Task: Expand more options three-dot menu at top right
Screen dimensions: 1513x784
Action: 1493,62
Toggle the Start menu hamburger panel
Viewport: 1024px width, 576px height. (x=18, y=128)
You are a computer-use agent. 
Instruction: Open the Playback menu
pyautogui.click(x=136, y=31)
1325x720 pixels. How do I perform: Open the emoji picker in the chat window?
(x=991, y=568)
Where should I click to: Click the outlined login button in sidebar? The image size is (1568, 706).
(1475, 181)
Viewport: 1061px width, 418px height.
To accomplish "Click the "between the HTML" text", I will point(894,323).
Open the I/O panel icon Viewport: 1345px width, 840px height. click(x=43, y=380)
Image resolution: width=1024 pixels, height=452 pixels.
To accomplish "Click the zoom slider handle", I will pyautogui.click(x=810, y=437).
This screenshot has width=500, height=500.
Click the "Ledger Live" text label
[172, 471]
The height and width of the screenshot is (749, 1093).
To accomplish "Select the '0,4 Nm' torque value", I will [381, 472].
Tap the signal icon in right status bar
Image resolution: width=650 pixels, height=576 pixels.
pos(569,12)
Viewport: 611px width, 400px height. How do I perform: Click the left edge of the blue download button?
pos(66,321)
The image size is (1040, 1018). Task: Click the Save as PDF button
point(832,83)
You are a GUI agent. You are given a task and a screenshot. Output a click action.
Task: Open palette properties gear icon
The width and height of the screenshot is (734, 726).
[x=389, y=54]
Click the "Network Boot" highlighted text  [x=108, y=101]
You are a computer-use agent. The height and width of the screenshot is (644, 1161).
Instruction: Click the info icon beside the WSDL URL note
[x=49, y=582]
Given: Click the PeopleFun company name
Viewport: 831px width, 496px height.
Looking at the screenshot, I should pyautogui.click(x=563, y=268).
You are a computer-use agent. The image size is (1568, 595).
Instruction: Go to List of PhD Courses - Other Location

#### [TASK TO CARRY OUT]
The lines from the one containing "Viewport: 611px width, 400px" through the final line of the entries above are to be printed exactly, with nothing added.

#### [ANSWER BOX]
Viewport: 611px width, 400px height. How do I perform: Click the left edge of the blue download button?
pos(66,321)
The image size is (1040, 1018). Task: Click the Save as PDF button
point(832,83)
You are a GUI agent. You are given a task and a screenshot. Output a click action.
Task: Open palette properties gear icon
The width and height of the screenshot is (734, 726).
[x=389, y=54]
Click the "Network Boot" highlighted text  [x=108, y=101]
You are a computer-use agent. The height and width of the screenshot is (644, 1161).
Instruction: Click the info icon beside the WSDL URL note
[x=49, y=582]
Given: Click the PeopleFun company name
Viewport: 831px width, 496px height.
Looking at the screenshot, I should pyautogui.click(x=563, y=268).
You are a computer-use agent. The image size is (1568, 595).
Instruction: Go to List of PhD Courses - Other Location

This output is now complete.